* [Page extract]
The A2C policy then trains on the augmented rewards to maximize curiosity-driven exploration.

In [None]:
class ICMCallback(BaseCallback):
    """
    Callback to train ICM module during A2C rollouts and add intrinsic rewards.
    """
    
    def __init__(self, icm_module, icm_optimizer, lambda_weight=0.1, verbose=0):
        """
        Initialize ICM callback.
        
        Args:
            icm_module: ICMModule instance
            icm_optimizer: Optimizer for ICM
            lambda_weight: Weight for ICM loss (not currently used)
            verbose: Verbosity level
        """
        super(ICMCallback, self).__init__(verbose)
        self.icm_module = icm_module
        self.icm_optimizer = icm_optimizer
        self.lambda_weight = lambda_weight
        self.intrinsic_rewards = []
        self.forward_losses = []
        self.inverse_losses = []
        self.icm_losses = []
        
    def _on_step(self) -> bool:
        return True
    
    def _on_rollout_end(self) -> None:
        """Train ICM on collected rollout data and add intrinsic rewards."""

* [Source excerpt]
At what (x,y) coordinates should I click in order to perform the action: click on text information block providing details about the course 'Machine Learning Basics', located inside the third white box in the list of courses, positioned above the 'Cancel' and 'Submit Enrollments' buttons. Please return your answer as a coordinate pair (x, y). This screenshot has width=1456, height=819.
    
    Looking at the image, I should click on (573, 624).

* [Exercise set]
**a.** From the ICM callback code, copy everything from "Callback to train" down to "super(ICMCallback, self).__init__(verbose)".
**b.** In one to three sentences, explain why the A2C policy in the ICM callback code trains on the augmented rewards.

* [Per-task outputs]
**a.**
Callback to train ICM module during A2C rollouts and add intrinsic rewards.
    """
    
    def __init__(self, icm_module, icm_optimizer, lambda_weight=0.1, verbose=0):
        """
        Initialize ICM callback.
        
        Args:
            icm_module: ICMModule instance
            icm_optimizer: Optimizer for ICM
            lambda_weight: Weight for ICM loss (not currently used)
            verbose: Verbosity level
        """
        super(ICMCallback, self).__init__(verbose)

**b.** The A2C policy trains on the augmented rewards to maximize curiosity-driven exploration. The callback adds intrinsic rewards from the ICM module during rollouts to produce those augmented rewards.